Pervaso di dolcezza e accudimento, di profumi e immaginazioni, Il “Cantico dei Cantici” è un inno alla bellezza, l’ode più ardente e luminosa all’amore che sia stata mai scritta. È il Canto per eccellenza, allegoria della passione amorosa che tocca le vette del sublime, l’unione perfetta tra l’uomo e il divino. Latini non ha tradotto alla lettera le parole, sebbene abbia cercato di rimanervi il più fedele possibile, ha tradotto alla lettera la sensazione, il sentimento che queste pagine procurano. Ha assecondato il tempo, il tempo del respiro, della voce e le sue temperature.
Quando il pubblico entra in sala trova Latini sdraiato su una panchina, mezzo addormentato; cala il silenzio a segnare l’inizio e quella figura si porta alla luce, rivelando un DJ queer. Labbra rosse, parrucca arruffata, occhiali neri, cuffie sulle orecchie e sintonizzate sui Placebo, il DJ raggiunge una postazione radiofonica da cui trasmettere “On Air”, come segnala la scritta luminosa che gli campeggia davanti.
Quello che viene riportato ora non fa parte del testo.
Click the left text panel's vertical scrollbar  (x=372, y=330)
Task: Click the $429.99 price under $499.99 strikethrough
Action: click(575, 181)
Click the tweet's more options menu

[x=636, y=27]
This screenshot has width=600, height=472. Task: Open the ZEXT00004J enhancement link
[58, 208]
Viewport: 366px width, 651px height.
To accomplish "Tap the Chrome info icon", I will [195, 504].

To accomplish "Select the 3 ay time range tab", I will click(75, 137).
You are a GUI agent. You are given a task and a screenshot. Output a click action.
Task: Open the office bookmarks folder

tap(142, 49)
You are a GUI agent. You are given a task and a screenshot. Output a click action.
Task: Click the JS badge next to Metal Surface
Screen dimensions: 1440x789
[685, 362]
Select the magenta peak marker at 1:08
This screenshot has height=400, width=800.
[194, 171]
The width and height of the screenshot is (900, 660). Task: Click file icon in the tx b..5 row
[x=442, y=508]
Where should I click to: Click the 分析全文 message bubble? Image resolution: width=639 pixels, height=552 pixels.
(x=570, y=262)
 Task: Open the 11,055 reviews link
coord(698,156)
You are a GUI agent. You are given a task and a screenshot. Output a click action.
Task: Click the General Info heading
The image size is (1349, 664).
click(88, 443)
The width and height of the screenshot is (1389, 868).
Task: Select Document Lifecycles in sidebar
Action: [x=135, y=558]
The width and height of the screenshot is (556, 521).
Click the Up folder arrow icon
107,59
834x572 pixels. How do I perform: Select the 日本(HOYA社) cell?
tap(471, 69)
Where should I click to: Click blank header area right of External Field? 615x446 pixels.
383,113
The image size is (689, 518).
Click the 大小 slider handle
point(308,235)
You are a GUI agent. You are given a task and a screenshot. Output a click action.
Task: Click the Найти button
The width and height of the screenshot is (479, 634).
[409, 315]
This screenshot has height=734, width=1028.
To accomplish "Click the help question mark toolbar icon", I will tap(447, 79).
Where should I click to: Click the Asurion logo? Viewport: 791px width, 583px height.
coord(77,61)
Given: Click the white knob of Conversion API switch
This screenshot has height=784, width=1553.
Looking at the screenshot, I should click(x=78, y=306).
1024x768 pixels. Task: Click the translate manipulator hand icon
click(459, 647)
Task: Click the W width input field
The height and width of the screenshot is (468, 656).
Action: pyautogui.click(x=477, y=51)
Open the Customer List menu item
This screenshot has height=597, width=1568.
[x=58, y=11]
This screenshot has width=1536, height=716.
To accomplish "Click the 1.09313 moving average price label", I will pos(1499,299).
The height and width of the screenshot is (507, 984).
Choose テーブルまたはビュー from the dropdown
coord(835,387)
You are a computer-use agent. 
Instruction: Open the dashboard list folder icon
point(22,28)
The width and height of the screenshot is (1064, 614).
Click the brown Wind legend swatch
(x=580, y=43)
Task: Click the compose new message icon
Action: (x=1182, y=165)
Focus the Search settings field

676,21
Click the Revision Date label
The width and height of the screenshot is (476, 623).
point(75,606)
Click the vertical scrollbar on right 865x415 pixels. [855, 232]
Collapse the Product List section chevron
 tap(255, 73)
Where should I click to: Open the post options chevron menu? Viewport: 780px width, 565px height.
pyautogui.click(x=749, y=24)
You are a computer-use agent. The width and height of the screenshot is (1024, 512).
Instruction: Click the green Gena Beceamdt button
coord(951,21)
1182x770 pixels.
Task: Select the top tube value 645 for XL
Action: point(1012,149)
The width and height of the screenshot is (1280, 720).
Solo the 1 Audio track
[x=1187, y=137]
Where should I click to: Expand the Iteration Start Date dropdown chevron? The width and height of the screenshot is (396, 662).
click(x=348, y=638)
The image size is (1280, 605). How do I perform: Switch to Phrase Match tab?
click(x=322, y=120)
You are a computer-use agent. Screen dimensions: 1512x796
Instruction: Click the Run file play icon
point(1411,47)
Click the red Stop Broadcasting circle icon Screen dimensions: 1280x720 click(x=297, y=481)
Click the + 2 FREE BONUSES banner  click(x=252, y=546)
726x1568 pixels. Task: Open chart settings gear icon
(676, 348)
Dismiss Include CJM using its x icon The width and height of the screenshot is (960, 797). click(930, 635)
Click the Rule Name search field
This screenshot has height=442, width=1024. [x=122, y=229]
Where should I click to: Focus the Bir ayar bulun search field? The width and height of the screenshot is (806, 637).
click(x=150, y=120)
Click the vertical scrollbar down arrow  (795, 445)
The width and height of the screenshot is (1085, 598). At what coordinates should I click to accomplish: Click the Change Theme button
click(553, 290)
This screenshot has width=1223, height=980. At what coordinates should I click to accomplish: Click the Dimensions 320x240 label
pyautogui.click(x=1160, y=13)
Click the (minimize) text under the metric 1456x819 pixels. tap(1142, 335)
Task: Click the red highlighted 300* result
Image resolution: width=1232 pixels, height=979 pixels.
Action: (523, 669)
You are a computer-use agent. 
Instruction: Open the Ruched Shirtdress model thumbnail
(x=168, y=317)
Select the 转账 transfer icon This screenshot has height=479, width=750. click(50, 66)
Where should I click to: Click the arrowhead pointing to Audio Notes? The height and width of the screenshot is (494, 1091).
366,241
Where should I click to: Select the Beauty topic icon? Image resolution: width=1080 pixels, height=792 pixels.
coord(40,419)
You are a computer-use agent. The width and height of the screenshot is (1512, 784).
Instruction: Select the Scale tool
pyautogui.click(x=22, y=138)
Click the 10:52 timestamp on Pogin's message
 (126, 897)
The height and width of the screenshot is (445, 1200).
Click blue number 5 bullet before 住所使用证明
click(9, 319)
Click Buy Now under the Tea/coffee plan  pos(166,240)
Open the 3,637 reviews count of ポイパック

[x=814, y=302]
La musica si affievolisce, inizia il racconto e le parole, mai trattenute, si impregnano di melodia, scandiscono il ritmo, tutto è ora dolcezza e rarefazione.
La sacralità del Cantico pronunciata da Latini, su una notazione di pianoforte classico intervallata da incursioni pop, è la sensualità di una voce profonda, che scandisce i versi di un amore biblico infondendo loro la verità della carne, la sensualità dell’immaginazione. “Non guardarmi, non guardarmi” ripete spesso.
Nel finale, come a ricordarci che per rendere sacro l’amore assoluto – per un altro essere umano o per il divino – ci vuole uno sforzo e una totale abnegazione, Roberto Latini, nella sua fragile umanità, rinuncia agli artifici per offrirsi, stanco e sudato, a un ultimo crescendo di voce e canto. “Guardami”. Ora.